> READING TEXT:
____________

# Lexmark x342n Unable to scan or print Legal



## Bigyaw (Feb 15, 2008)

"We have a home user with a new Lexmark X342n printer. it seemed to install OK here and tested fine, but once she got home and tried to print from Word, or even print a test page, so got the an error that the document failed to print. It didn't give any helpful information.
I set up the printer again and this time it printed OK.
Now when she tries to scan, she gets this error: "Error Code: 150 Driver Busy."
We uninstalled the printer software from the Control Panel and re-installed, but the same thing happens.
She installed QLink separately as the manual suggested, but when she clicks on it, it tells her that Qlink does not exist.If she opens QLink first then tries to scan, she once again gets the 150 Driver busy error.
It also refuses to recognize the legal size paper in the Manual feed tray.
Can anyone help?:4-dontkno


----------



## kumar01 (Jul 27, 2009)

Hi

Error 150 is a registry error and regcure generally fixes this problem. The scanner should work fine thereafter


----------



## Riskyone101 (Oct 22, 2008)

Hello and Welcome to TSF,

1. Disconnect printer and turn it off from pc
2. Go to add/remove in control panel and remove any and all driver and software
3. clean disc and temp folders
4. Reboot pc

Go here for driver and software:
http://downloads.lexmark.com/perl/downloads/downloads.cgi

Download all 4 downloads here.

____________

> DATA RECORDS:
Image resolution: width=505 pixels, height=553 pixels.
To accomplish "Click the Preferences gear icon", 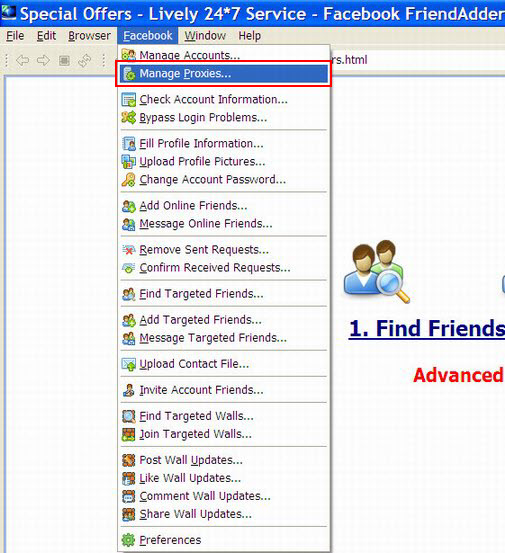I will tap(128, 540).
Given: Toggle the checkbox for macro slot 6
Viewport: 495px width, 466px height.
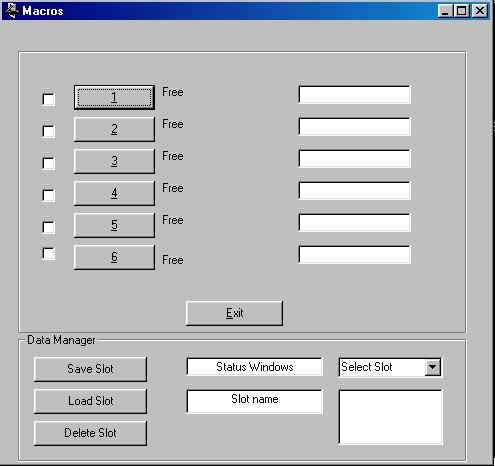Looking at the screenshot, I should click(x=49, y=253).
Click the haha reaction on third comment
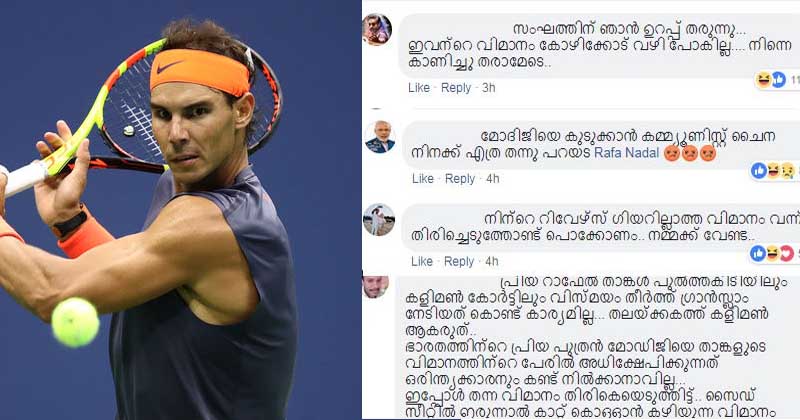Screen dimensions: 800x420 [772, 253]
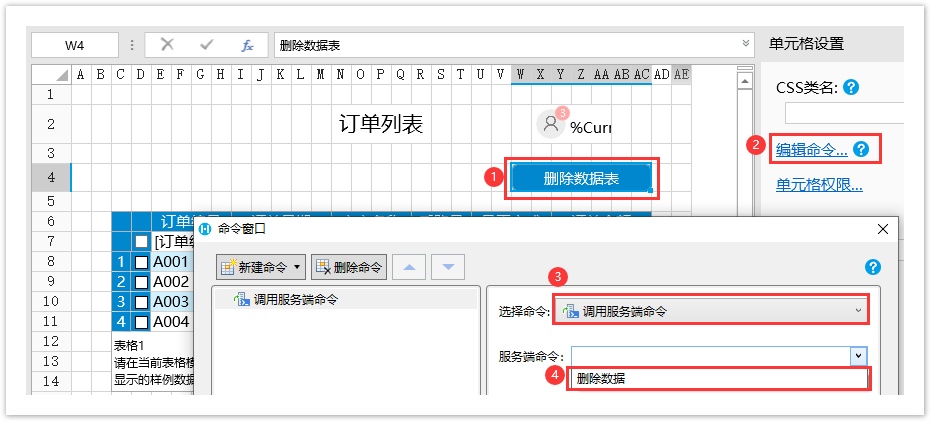Viewport: 930px width, 421px height.
Task: Toggle the header row select-all checkbox
Action: [142, 242]
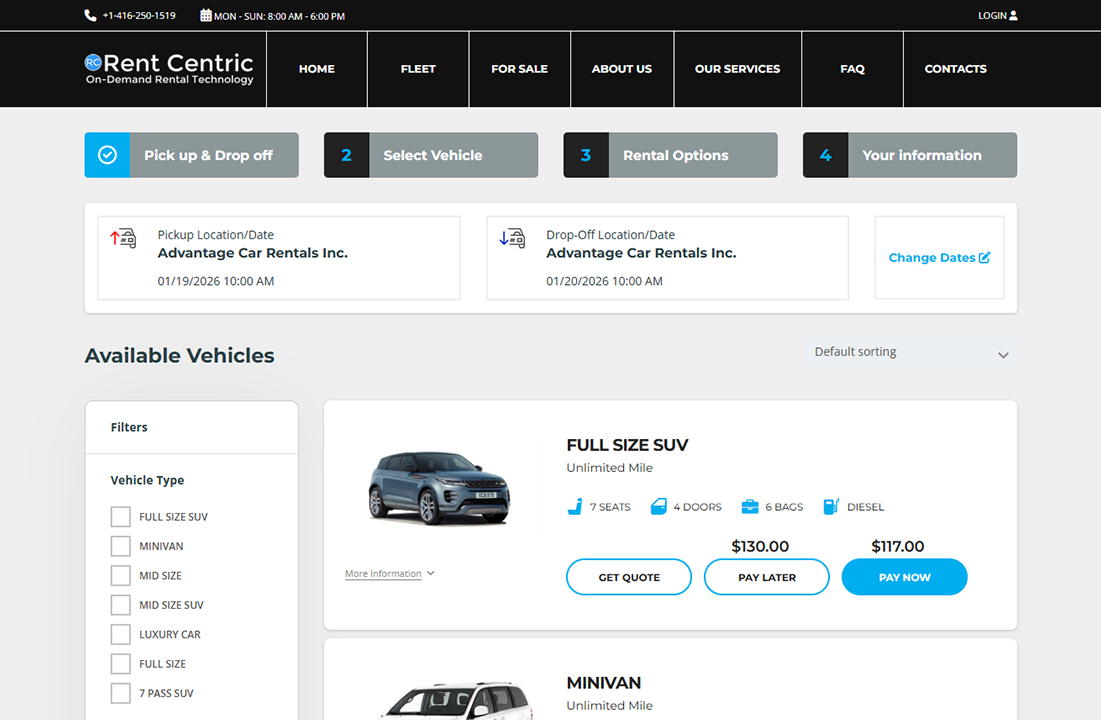
Task: Open the Default sorting dropdown
Action: coord(910,352)
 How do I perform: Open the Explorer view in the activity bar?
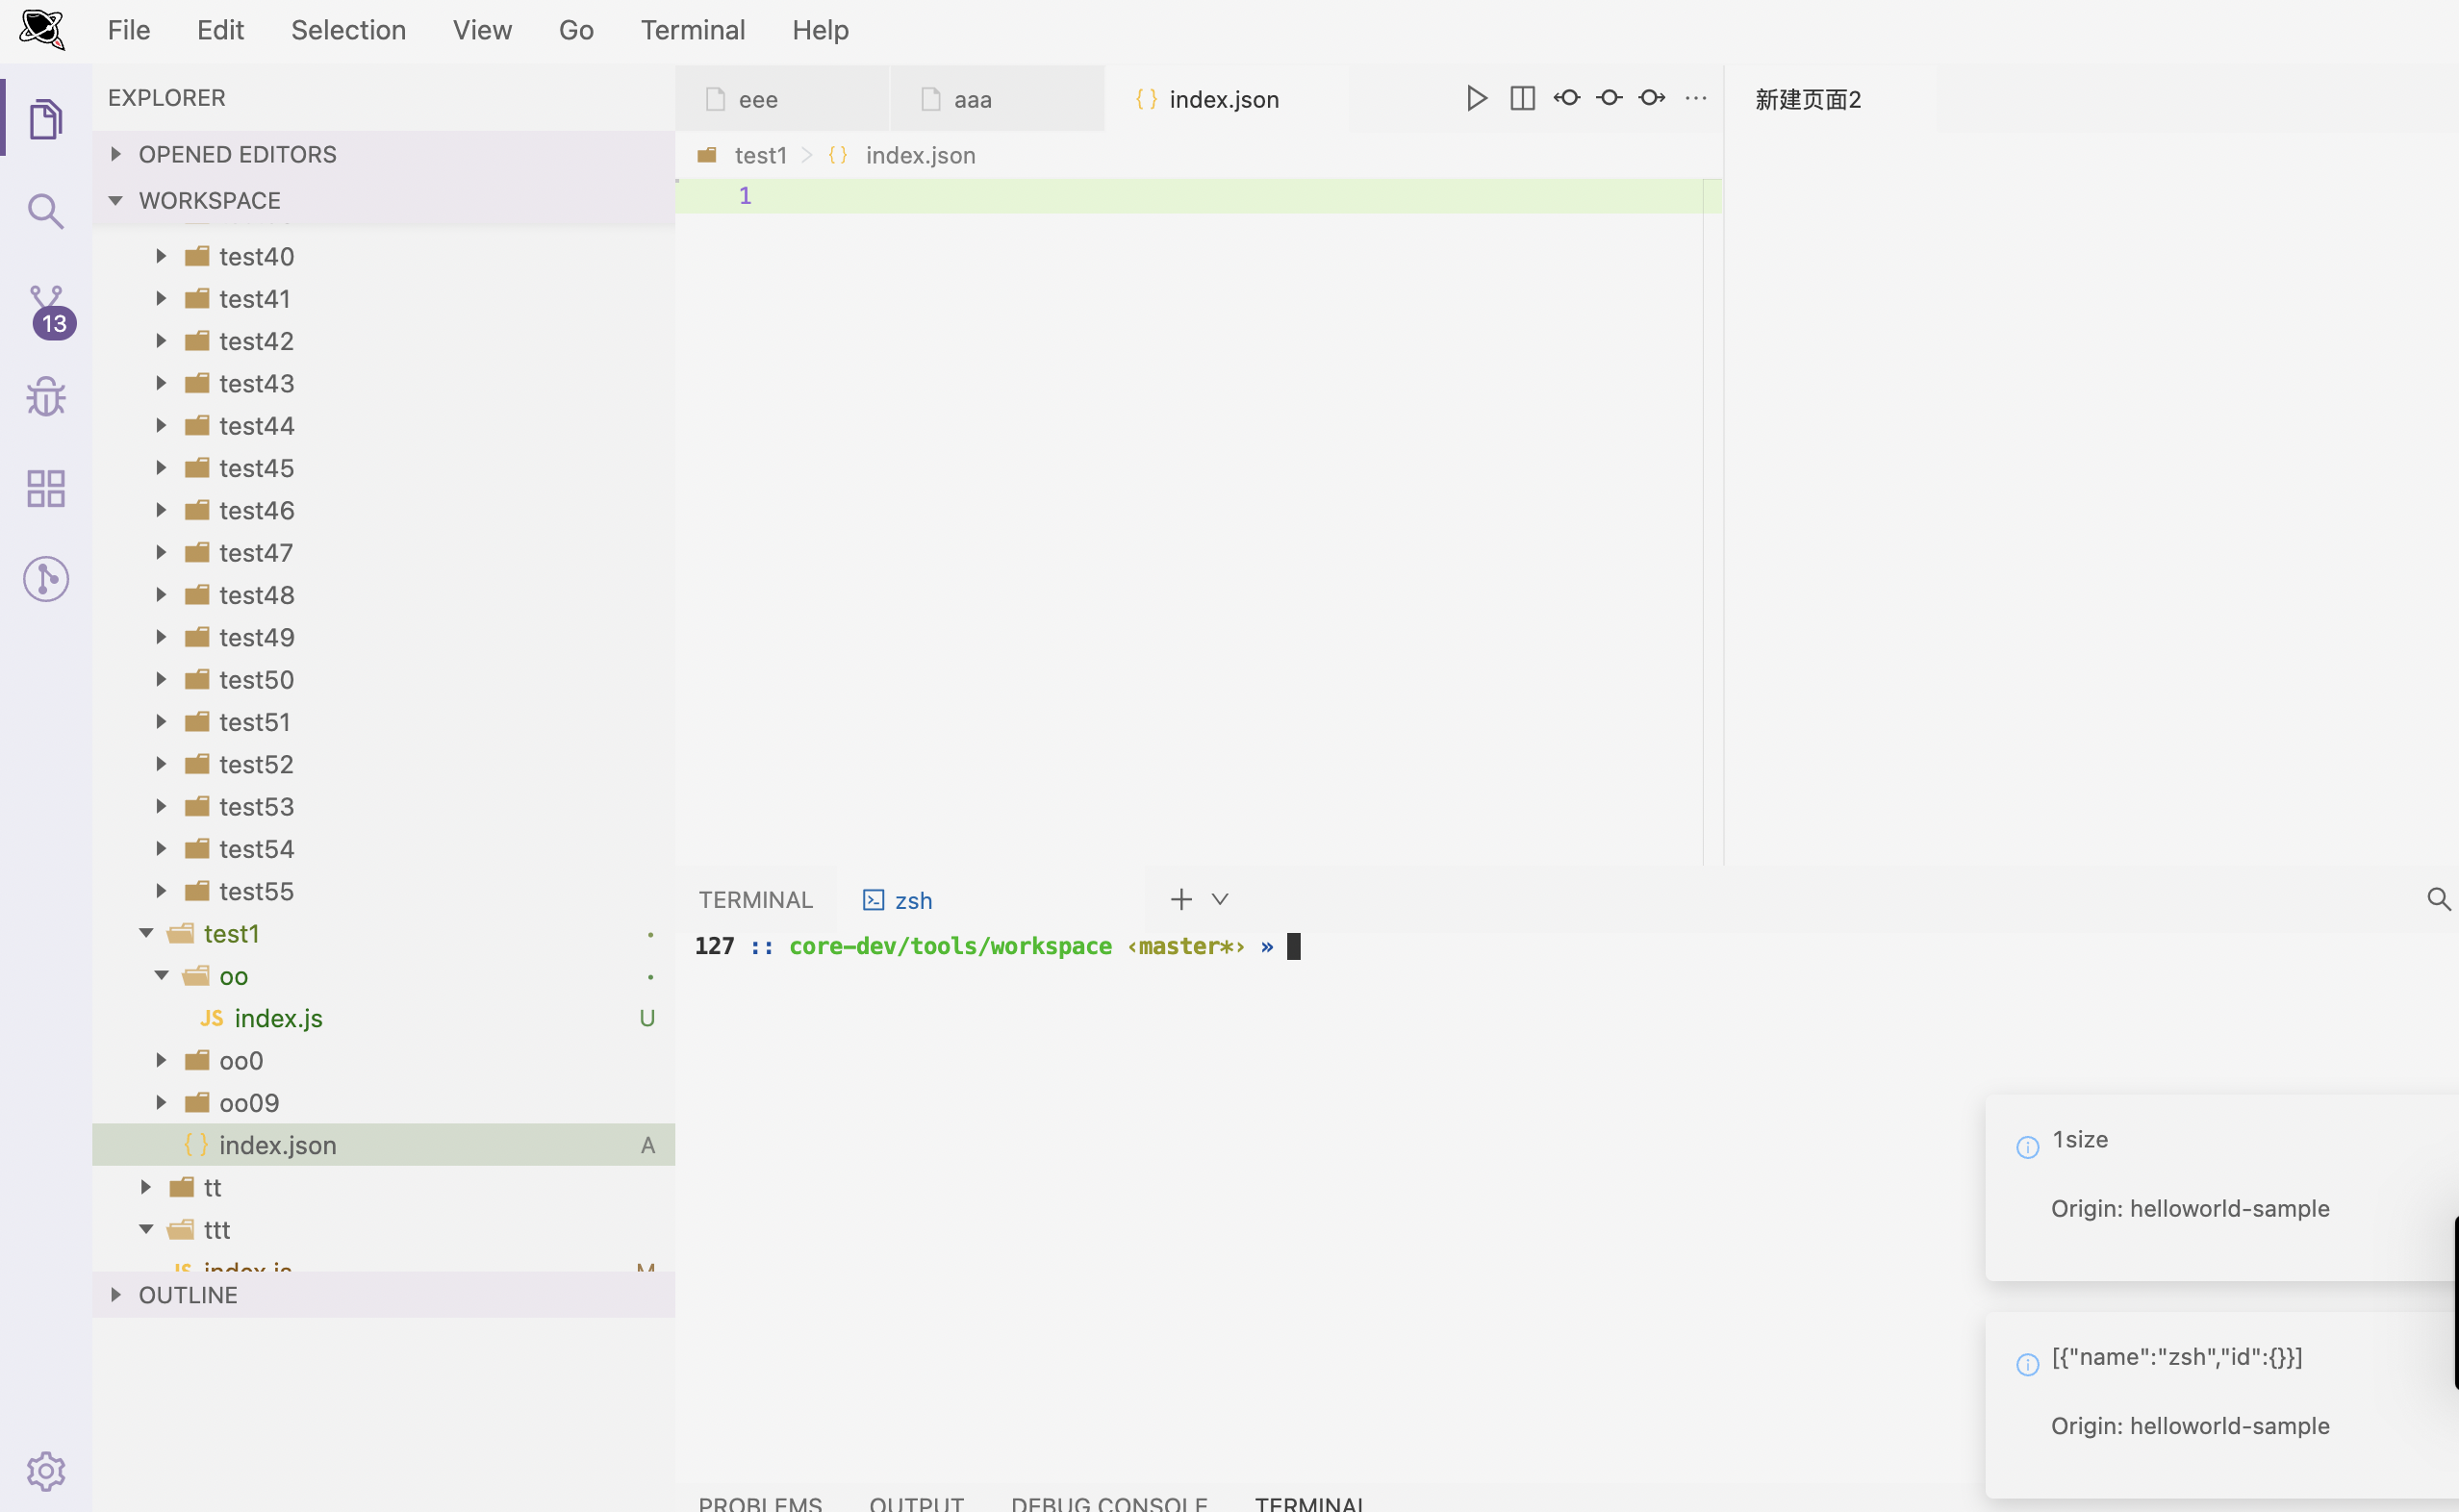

____________

> WHAT YOU NEED TO DO:
(1) List, in order, the numbered steps given in the Lexmark printer thread.
(2) Repeat the passage of the Lexmark printer thread starting with "# Lexmark x342n" and going on through "any helpful information.".

> ANSWERS FOR THE TASKS:
(1)
1. Disconnect printer and turn it off from pc
2. Go to add/remove in control panel and remove any and all driver and software
3. clean disc and temp folders
4. Reboot pc

(2)
# Lexmark x342n Unable to scan or print Legal



## Bigyaw (Feb 15, 2008)

"We have a home user with a new Lexmark X342n printer. it seemed to install OK here and tested fine, but once she got home and tried to print from Word, or even print a test page, so got the an error that the document failed to print. It didn't give any helpful information.